Friday, July 05, 2013

Scanning the Internet

Long time readers might remember the Errata Project to map the Internet. We started in October of 2011 and we are still at it. I wanted to give a few updates:
  • We have moved the process to a new, more powerful host, 216.75.60.203. The two previously given IPs (216.75.60.94, 66.240.192.147) are no longer being used for this project.
  • We have mapped the space we intended and are now on a second round to update any changes. We are hoping to make this data available by the end of the year.
  • We are looking for interesting ways to visualize the data, if you have suggestions I would love to hear them. 
  • We have collected nearly 600 gigs worth of data so far. 
  • World events are making me feel like an old man visiting the neighborhood I grew up in: "Look at that block, before the revolution it was all HPUX servers, now its all Dell Blade servers with Win2K8...progress they say..." *shakes fist in the air*


3 comments:

Jonathan Quimbly said...

Is it all via nmap? I have three ISPs, one home and two colos, all proscribe port scanning. How are you dealing with any such limitations?

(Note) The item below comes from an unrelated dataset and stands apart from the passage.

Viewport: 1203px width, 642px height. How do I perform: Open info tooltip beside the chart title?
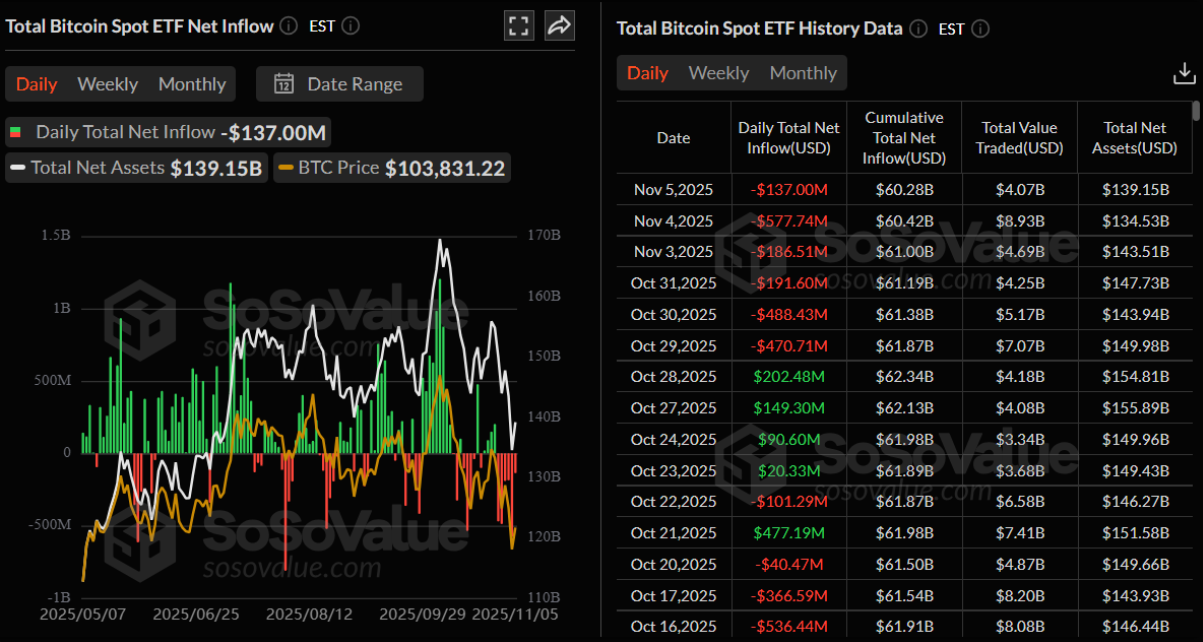pyautogui.click(x=288, y=26)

On visualization, I'd really like to see which regions leave what ports exposed, just to learn whether what the uptake rate of newer pre-blocked routers is. Also, a global heat map indicating where web hosts are concentrated. A similar map of hosts with open proxy ports would be interesting. Also, are there any DEC systems still connected to the 'net? Trivia would be fun.

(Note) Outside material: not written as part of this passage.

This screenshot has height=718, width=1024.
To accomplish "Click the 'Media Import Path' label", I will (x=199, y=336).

Consider ingesting the data into a db like SQLite, and making it available via torrent, to share with your friends. :)

Philip said...

I'm sure you would have seen the Internet Census 2012 website:
http://internetcensus2012.bitbucket.org/
It's currently down unfortunately, but should be back in a few hours.

The way they map out the IPv4 address space is really neat, using the Hilbert Curve. It groups nearby addresses together so that if, for example, you colour code things depending on certain criteria, as you zoom out you can give a summary of an address block more easily. More info here:
http://en.wikipedia.org/wiki/Hilbert_curve

XKCD made a version, too...
http://xkcd.com/195/
... and as he points out in the mouseover text, the IPv6 space is a little more complex!

Scotty said...

At the university I work at we have considered tailoring border firewall responses for our /16 so we draw pictures in the data for projects like these when visualized. You'll need to let us know the details of the visualization when you figure it out.

Here is a video of some of the real-time network visualization we do if you don't mind watching some videos that might put you to sleep.
https://www.youtube.com/watch?v=iZ4SpDVagtU